Staunton, Nov. 26 – The Russian economics ministry has announced plans to drop 163 of the cities with only a single industry, the monogorody or “company towns,” from the previous list of 321. That means that Moscow will provide far less money to these dying towns, saving itself money but setting the stage for massive outmigration and protests.
The basis for the exclusion of the 163 is not that conditions in them are improving but rather that they are located no more than 50 kilometers from other cities where, Moscow officials say, they can reasonably find work and therefore do not need the subsidies they have been receiving (kommersant.ru/doc/5099062).

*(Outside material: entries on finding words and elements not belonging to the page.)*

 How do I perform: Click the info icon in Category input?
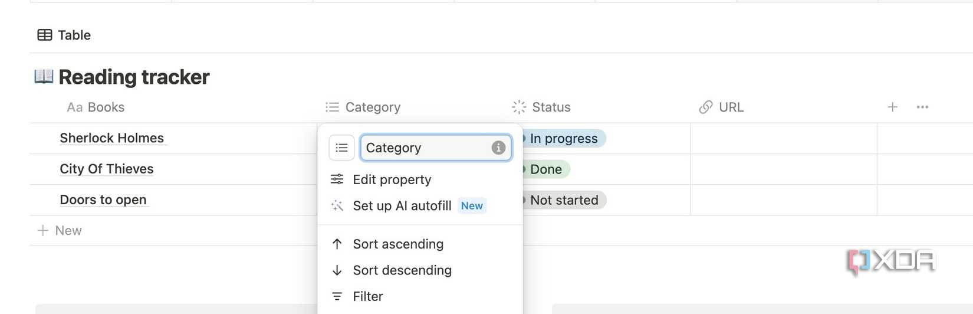pyautogui.click(x=498, y=148)
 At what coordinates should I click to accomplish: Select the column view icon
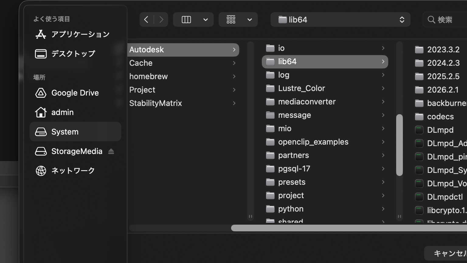[x=186, y=20]
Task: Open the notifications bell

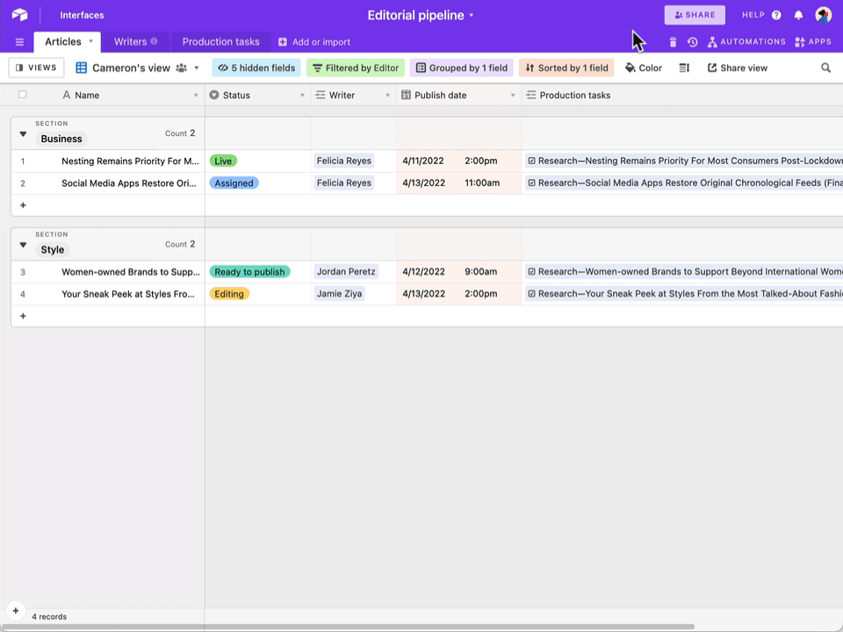Action: click(799, 14)
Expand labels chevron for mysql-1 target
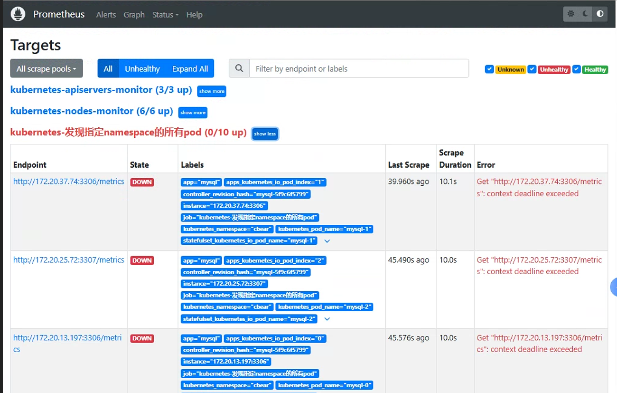617x393 pixels. coord(327,241)
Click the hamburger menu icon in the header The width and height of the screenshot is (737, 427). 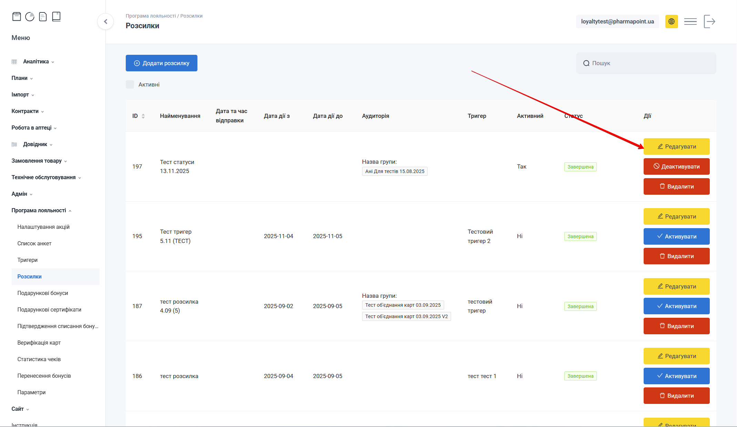click(x=690, y=21)
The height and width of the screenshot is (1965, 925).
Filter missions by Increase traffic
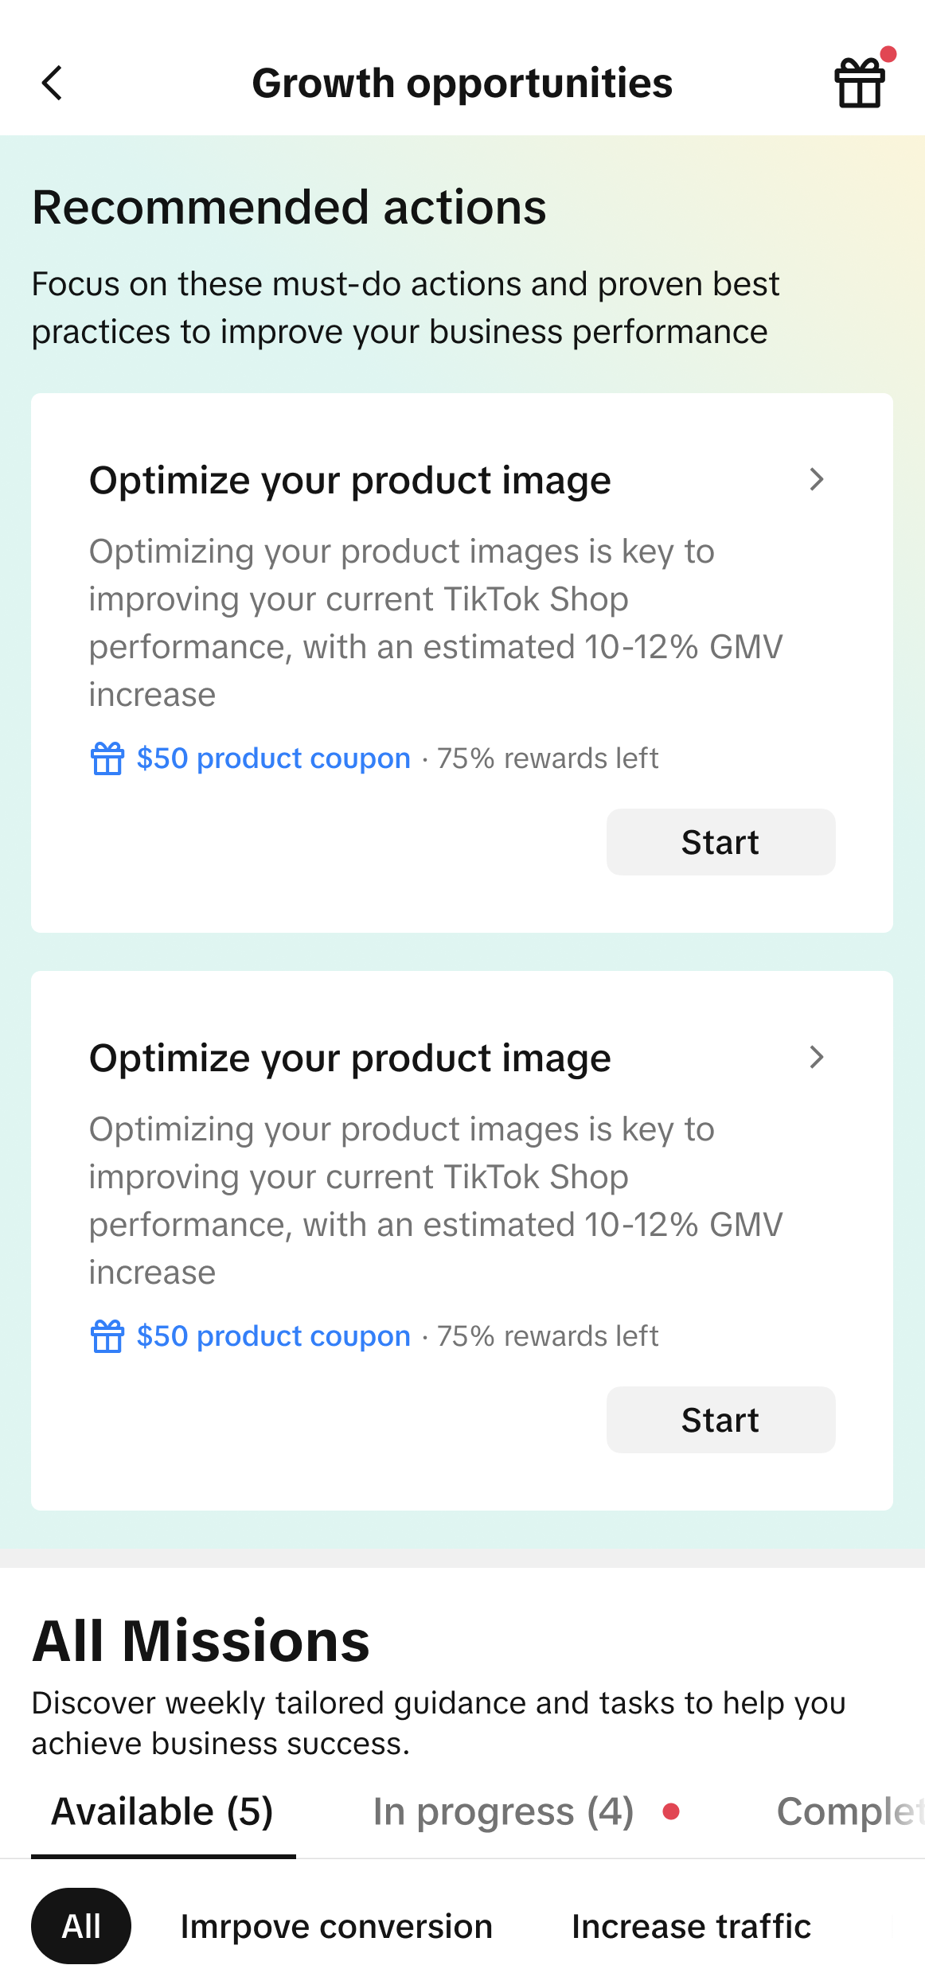[691, 1926]
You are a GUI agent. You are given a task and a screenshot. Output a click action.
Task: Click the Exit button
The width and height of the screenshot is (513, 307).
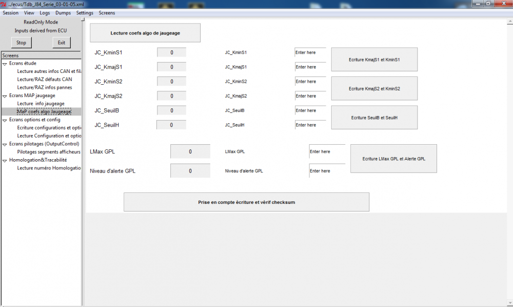click(x=61, y=43)
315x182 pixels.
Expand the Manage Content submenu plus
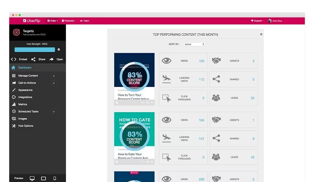click(54, 76)
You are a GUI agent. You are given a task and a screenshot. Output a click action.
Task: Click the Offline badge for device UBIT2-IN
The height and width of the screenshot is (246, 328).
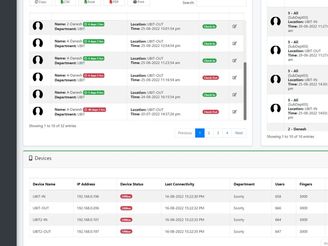126,220
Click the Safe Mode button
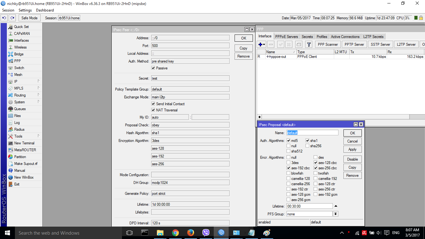This screenshot has width=425, height=239. coord(29,18)
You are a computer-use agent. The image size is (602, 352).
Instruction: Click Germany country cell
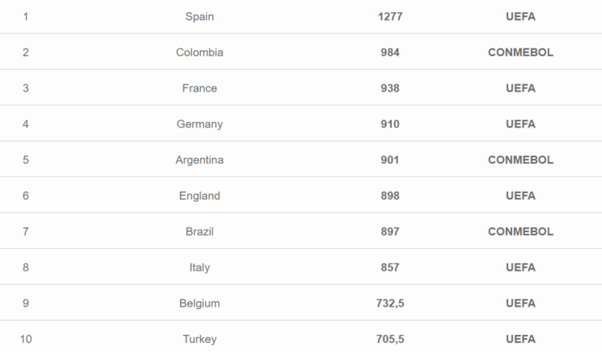pos(199,124)
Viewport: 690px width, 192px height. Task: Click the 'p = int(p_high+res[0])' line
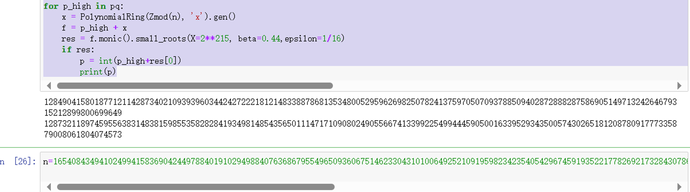click(130, 61)
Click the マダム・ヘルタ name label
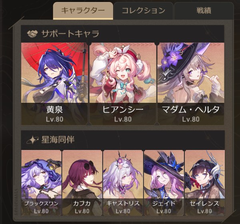Viewport: 240px width, 224px height. (191, 110)
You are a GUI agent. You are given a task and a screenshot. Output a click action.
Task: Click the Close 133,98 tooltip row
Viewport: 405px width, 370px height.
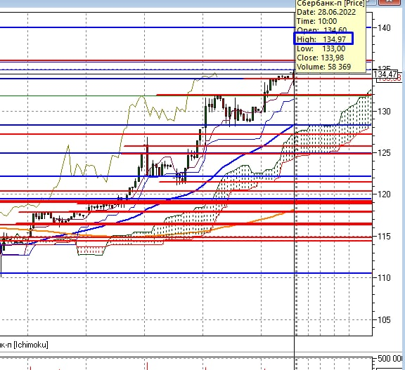coord(321,58)
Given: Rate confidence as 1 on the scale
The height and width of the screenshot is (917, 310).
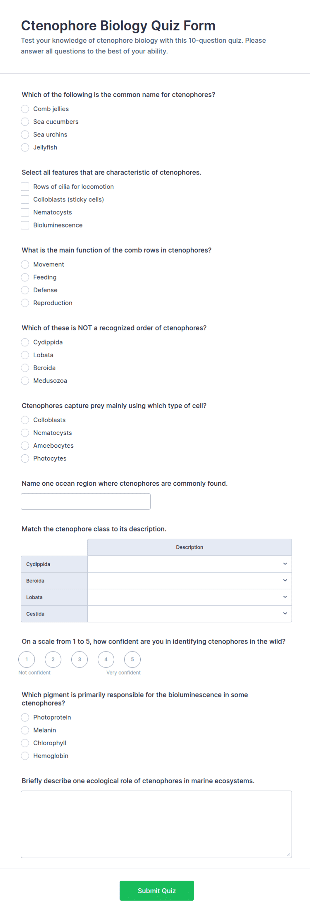Looking at the screenshot, I should click(27, 659).
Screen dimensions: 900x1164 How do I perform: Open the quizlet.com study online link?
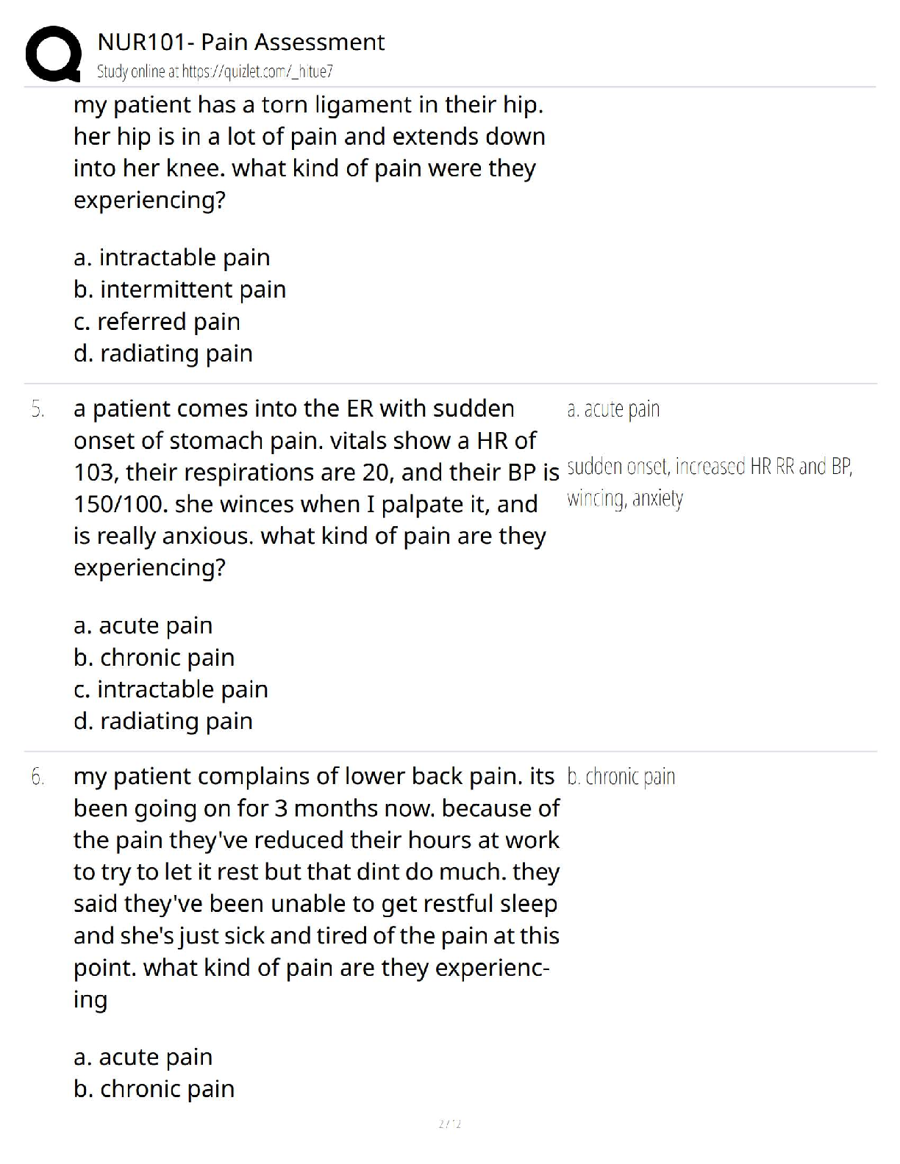click(215, 72)
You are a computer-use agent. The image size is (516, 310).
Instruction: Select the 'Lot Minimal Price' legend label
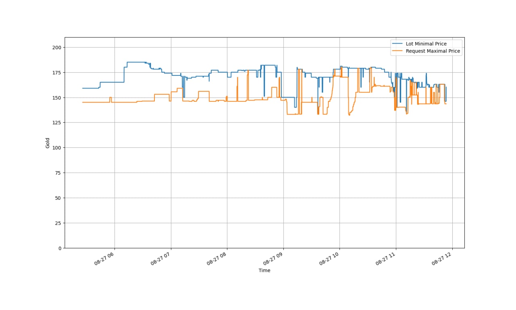[x=426, y=44]
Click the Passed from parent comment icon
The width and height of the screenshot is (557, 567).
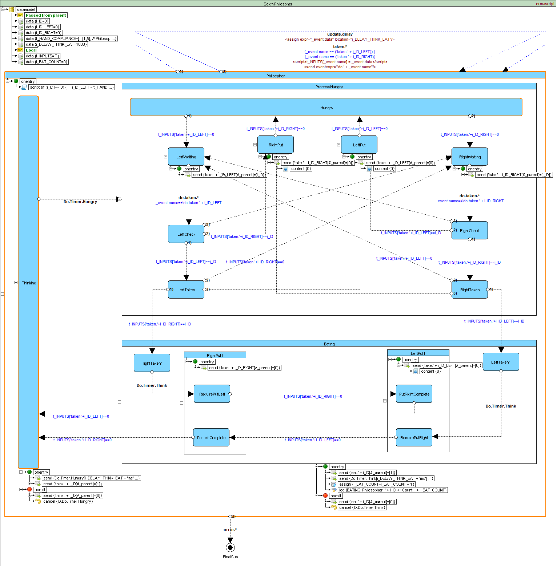20,15
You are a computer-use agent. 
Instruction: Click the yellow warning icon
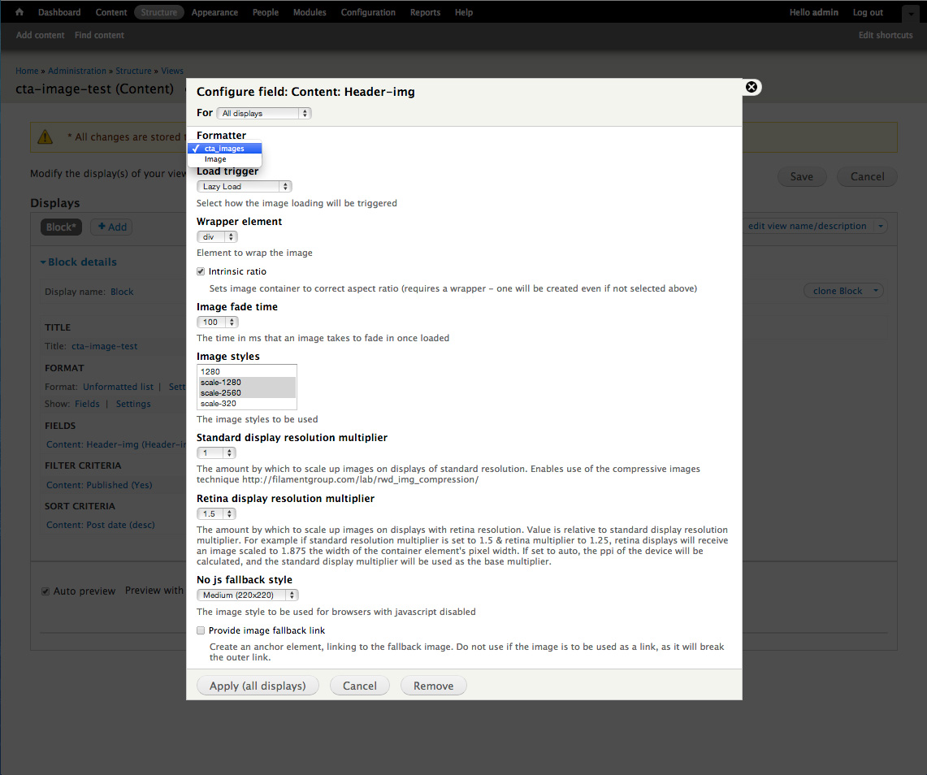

But that ignores the fact that many of these nearby cities are economically depressed and that those who try to find work there will either grow discouraged or migrate to metropolises like Moscow and St. Petersburg where they will put even more pressure on social services there, experts say (nakanune.ru/articles/117985/).
Vitaly Pashin, who represents Chelyabinsk and Kurgan oblasts in the Russian Duma, says that this Moscow plan will deprive both the company towns and their neighbors of any prospects they may have hoped for. And economist Andrey Pesotsky says this decision another example of the Kremlin’s optimization campaign to save the state budget regardless of the consequences.
And those consequences already have been serious: the demise of key industries or any chance to rebuild them, social and political protests in the monogorody themselves, and new, unfunded liabilities on the regions, such as the Urals, where many of these places are located, liabilities they are not in a position to pay.
(On this tragic history, see windowoneurasia2.blogspot.com/2019/06/moscows-billion-dollar-program-to-save.html, windowoneurasia2.blogspot.com/2017/01/another-fatal-flaw-in-russias-company.html, windowoneurasia2.blogspot.com/2016/12/one-russian-monogorod-may-soon-drop-off.html, and windowoneurasia2.blogspot.com/2016/05/russias-one-industry-towns-continue-on.html.)